* [SUPPLIED PASSAGE]
▬▬▬

Shame Saga of Icy Kitty-Littered Paths

Many factors brought me to my “snow low” — a nasty intersection of frustration and shame. Yes shame. That’s a degree or two..or three…beLOW embarrassment.

Here’s how it all started:

  1. I enjoyed the Christmas season with family in New York City during Virginia’s historic snowfall; therefore, I wasn’t here to shovel every few inches of snow to keep the walking pathways clear.
  2. I live on a corner. By law or city regulation of some sort or simple humanity rules, I’m required to keep the sidewalks clear for my neighbors’s safety.
  3. I stopped getting salt and chemicals to treat the snow — to prevent harm to the environment and innocent dog’s paws (probably red fox paws too since I’ve seen one in my back yard).
  4. We came home to snow drifts of three-feet or more in strategic places where walking or car transport would normally occur.
  5. I happened to have a bag of old kitty litter in the garage.

So let me set the stage:

Piles and piles of beautiful snow held us hostage — preventing passage from my doorstep to the road that led to civilization.

We shoveled and shoveled. Whew. Finished? Not quite. Once we dug out, every surface froze — transforming the steps, driveway and sidewalks into a treacherous ice creature eager to gobble up solid footing and crunch unsuspecting human, bone by bone, limb by limb.

▬▬▬

* [DATA PROVIDED]

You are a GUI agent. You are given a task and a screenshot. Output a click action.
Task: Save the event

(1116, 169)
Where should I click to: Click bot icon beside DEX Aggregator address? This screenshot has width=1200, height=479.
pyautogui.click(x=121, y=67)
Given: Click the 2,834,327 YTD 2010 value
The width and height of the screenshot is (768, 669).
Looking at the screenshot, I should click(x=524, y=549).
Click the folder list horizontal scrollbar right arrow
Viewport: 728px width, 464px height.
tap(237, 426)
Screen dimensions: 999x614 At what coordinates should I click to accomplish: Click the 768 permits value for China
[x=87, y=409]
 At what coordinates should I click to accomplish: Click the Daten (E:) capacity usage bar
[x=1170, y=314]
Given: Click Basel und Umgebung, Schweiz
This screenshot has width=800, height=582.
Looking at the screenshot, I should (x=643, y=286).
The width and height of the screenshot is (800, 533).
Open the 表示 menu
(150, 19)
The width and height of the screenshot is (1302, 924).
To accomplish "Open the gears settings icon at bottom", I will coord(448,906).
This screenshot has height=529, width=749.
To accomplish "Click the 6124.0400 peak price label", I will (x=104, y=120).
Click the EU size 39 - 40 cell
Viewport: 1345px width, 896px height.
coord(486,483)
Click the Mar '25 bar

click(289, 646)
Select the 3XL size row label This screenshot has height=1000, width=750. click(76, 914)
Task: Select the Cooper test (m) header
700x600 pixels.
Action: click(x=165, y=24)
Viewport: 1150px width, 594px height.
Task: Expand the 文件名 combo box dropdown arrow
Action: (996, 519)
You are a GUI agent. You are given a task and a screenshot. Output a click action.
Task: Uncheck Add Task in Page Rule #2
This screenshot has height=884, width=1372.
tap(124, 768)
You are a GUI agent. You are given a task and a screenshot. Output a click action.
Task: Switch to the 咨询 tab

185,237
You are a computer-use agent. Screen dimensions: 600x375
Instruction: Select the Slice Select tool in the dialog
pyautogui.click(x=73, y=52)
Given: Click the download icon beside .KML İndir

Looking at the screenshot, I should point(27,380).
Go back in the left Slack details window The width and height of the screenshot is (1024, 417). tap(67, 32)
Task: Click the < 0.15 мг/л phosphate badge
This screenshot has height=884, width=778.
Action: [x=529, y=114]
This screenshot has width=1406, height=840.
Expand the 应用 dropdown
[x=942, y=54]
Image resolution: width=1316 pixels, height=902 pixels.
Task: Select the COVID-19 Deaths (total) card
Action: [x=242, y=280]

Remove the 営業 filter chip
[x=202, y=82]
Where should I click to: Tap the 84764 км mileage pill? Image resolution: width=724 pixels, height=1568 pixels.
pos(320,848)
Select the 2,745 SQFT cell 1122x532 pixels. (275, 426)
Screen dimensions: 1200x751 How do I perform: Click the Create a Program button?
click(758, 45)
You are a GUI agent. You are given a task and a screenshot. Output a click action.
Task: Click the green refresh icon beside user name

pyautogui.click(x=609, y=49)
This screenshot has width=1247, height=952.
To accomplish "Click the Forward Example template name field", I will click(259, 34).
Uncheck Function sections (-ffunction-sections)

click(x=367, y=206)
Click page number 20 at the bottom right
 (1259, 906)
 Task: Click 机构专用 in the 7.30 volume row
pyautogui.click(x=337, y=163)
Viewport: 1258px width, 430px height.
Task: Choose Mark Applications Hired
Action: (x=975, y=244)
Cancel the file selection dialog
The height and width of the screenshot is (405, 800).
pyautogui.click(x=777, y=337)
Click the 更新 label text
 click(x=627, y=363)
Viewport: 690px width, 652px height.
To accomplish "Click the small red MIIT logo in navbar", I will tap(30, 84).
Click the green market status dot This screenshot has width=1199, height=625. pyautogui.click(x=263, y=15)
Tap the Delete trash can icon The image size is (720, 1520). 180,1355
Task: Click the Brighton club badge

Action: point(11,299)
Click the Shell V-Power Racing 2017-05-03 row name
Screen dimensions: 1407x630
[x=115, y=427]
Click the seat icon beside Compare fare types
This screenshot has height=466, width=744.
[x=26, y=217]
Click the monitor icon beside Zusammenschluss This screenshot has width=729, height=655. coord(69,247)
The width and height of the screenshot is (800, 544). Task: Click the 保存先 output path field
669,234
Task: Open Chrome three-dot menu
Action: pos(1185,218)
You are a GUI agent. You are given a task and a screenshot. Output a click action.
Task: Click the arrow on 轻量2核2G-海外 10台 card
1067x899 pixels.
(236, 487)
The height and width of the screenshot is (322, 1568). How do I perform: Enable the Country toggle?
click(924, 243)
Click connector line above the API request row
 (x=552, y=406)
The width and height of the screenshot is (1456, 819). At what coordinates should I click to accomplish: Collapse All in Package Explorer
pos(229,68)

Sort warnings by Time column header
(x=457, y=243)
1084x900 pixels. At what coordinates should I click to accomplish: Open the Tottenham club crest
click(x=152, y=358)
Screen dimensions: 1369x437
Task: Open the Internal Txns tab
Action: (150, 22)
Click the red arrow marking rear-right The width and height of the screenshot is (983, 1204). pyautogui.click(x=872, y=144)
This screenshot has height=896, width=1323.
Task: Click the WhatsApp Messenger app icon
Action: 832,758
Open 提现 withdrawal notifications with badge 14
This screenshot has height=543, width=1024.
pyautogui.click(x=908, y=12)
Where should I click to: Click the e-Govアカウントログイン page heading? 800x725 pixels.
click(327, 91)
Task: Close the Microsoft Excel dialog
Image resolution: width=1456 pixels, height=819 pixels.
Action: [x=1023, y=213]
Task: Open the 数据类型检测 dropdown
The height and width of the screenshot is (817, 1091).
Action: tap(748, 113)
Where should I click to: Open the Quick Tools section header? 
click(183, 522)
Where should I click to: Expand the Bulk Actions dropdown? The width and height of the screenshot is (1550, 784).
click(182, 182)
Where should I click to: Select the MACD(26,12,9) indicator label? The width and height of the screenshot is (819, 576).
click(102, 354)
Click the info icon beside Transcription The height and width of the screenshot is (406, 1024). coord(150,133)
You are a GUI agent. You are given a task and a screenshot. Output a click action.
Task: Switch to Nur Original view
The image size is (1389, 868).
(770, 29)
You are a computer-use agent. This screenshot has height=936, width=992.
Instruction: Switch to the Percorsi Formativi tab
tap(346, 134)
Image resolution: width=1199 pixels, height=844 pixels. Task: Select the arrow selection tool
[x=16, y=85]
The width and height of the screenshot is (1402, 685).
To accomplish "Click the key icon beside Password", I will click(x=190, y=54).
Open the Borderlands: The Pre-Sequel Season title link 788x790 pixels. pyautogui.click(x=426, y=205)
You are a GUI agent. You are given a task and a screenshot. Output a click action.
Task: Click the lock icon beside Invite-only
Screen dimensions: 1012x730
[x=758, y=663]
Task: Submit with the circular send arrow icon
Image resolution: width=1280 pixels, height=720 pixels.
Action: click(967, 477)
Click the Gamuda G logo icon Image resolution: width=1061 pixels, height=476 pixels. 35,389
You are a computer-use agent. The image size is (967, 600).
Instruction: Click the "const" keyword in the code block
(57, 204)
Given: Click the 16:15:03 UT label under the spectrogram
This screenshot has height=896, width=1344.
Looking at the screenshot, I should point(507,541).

▬▬▬

* [SET OF TASKS]
1) Answer these questions using the icy-paths essay, one answer per line:
(a) Where, and with whom, did the writer spend the Christmas season?
(b) For what reasons did the writer stop getting salt and chemicals to treat the snow?
(c) How deep were the snow drifts waiting on the return home?
2) Write a continuation of the icy-paths essay, picking up after its last sentence.

* [ANSWERS GIVEN]
1)
(a) In New York City, with family.
(b) To prevent harm to the environment and to dogs' paws, and probably red fox paws too, since one had been seen in the back yard.
(c) Three feet or more.

2)
Frantic to battle the evil ice creature and save myself, my family, and my neighbors, I grabbed the only weapon I had in my arsenal — the old bag of kitty litter in the garage!

I sprinkled (ok, poured) kitty litter liberally along the walkways. I stamped it in, feeling quite proud of myself. Proud, that is, until I took one step back inside the house and left a clumped, gooey footprint on my cute little Christmas rug.

I realized, to my horror, clumping-technology infested what looked like an ordinary non-clumping bag of kitty litter, and was now at work clumping the snow and ice on every walking path outside my house. Now, not only was the ice creature out there treacherous, but messy to boot!

My unsuspecting neighbors’ dogs will now track kitty litter paw prints throughout their houses.

Now, in my defense, I want you to know I really, REALLY didn’t know the kitty litter was the “clumping” kind. The bag looked like the prehistoric kind…you know, way back when before the clumping-technology lightbulb lit up the minds of pet-industry scientists. Where does it say “clumping” on this bag (see pic below)?

Kitty Litter bag

Back to the story:

Ever resourceful, I grabbed my recycling bag of Washington Post newspapers — which I knew to be kind to the environment since newsprint decomposes quickly. (I use it often to smother summer weeds under mulch in my garden.) I laid a new pathway of newspaper-covered clumping kitty litter-covered ice. Ah, my work was complete. I was ready for a long winter’s nap.

Not so. My daughters’ informed me the wet newspaper turned to ice. That EVIL ice creature assimilated ALL in its path.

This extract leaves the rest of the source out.